Optimal Design and Parametric Assessment of Grid-Connected Solar Power Plants in Iran, a Review

Abstract

Solar energy is used for domestic, industrial, and power plant consumption. From a nation-wide perspective, it has attracted increasing attention due to creating opportunities, reducing fossil fuels consumption, and also meeting the requirements for reduction of environmental pollutants. Given its geographical location which has endowed Iran with a desirable level of solar energy as a renewable source of energy, it is the first paper aimed to conduct a potentiometric study of constructing a 20 kW power plant in 31 capital cities in Iran, considering all the existing losses. PVsyst 6.7 and Meteonorm 7.1 software packages are used for analysis. Results showed that the required area for monocrystalline solar panels was less than that for polycrystalline ones and for polycrystalline less than thin-film panels. Furthermore, solar cells with higher manufacturing technology incurred lower costs, so that monocrystalline cells produced the cheapest solar-powered electricity, while the electricity generated by thin-film panels was the most expensive.
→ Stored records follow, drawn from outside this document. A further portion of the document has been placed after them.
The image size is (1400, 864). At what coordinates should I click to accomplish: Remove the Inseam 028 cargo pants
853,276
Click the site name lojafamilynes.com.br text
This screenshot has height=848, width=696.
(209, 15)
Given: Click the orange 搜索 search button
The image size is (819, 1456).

In addition, it was found that ventilation had less impact on monocrystalline solar cells than polycrystalline, and less on polycrystalline panels than thin-film ones. The highest (39˚) and lowest (27˚) annual optimum tilt angle were related to Bojnoord and Bandar Abbas, respectively. Also, the results revealed that the highest (0.833) and lowest (0.771) annual performance ratios were obtained for Ardabil and Ahvaz, respectively. The highest (35276) and lowest (24031) amount of annual energy injected to the grid (kWh) were associated with Zahedan and Sari, respectively. Average annual energy injected to the grid (kWh) for the studied stations was 30942. For a more detailed evaluation of the effect that each type of losses had on the energy produced, annual loss diagrams, which are the most important outputs of PVsyst software, were evaluated for Zahedan and Sari stations.